▸ **Lesetext**:
----

Kassenpatienten dürfen trotz langer Wartezeiten nur im akuten Notfall auf private Psychotherapie ausweichenKrankenkasse kann Kostenübernahme für Behandlung bei nicht zur vertrag­s­ärzt­lichen Versorgung zugelassenen Psycho­the­ra­peuten ablehnen

Ein gesetzlich Kranken­ver­si­cherter darf auch im Notfall nur dann eine nicht zur vertrag­s­ärzt­lichen Versorgung zugelassene Psycho­the­ra­peutin in Anspruch nehmen, wenn er auf eine Akutbehandlung angewiesen und ein zugelassener Therapeut nicht erreichbar ist. Dies geht aus einer Entscheidung des Sozialgerichts Berlin hervor.

Kassenpatienten müssen oft mehrere Monate auf eine Psychotherapie warten – zu lange, wenn bei einer schwerwiegenden Erkrankung dringender Behand­lungs­bedarf besteht. Wer in der Not ohne Absprache mit seiner Krankenkasse auf eine private Therapie ausweicht, läuft indes Gefahr, auf seinen Kosten sitzen zu bleiben.

----

▸ **Aufgaben**:
**A)** Wie lautet dieser Satz aus dem Lesetext auf Englisch: „Kassenpatienten müssen oft mehrere Monate auf eine Psychotherapie warten – zu lange, wenn bei einer schwerwiegenden Erkrankung dringender Behandlungsbedarf besteht.“?
**B)** Aus wessen Entscheidung geht laut dem Lesetext die Regel für Kassenpatienten im Notfall hervor?
**C)** Warum ist die Wartezeit von mehreren Monaten auf eine Psychotherapie laut dem Lesetext oft zu lang?

(Gespeicherte Datensätze)
----

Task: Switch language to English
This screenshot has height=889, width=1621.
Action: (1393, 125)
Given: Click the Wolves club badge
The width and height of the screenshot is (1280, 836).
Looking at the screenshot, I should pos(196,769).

----

▸ **Lösungen**:
**A)** Patients with statutory health insurance often have to wait several months for psychotherapy – too long when a serious illness creates an urgent need for treatment.

**B)** Aus einer Entscheidung des Sozialgerichts Berlin.

**C)** Bei einer schwerwiegenden Erkrankung besteht dringender Behandlungsbedarf. Eine Wartezeit von mehreren Monaten ist dann zu lang.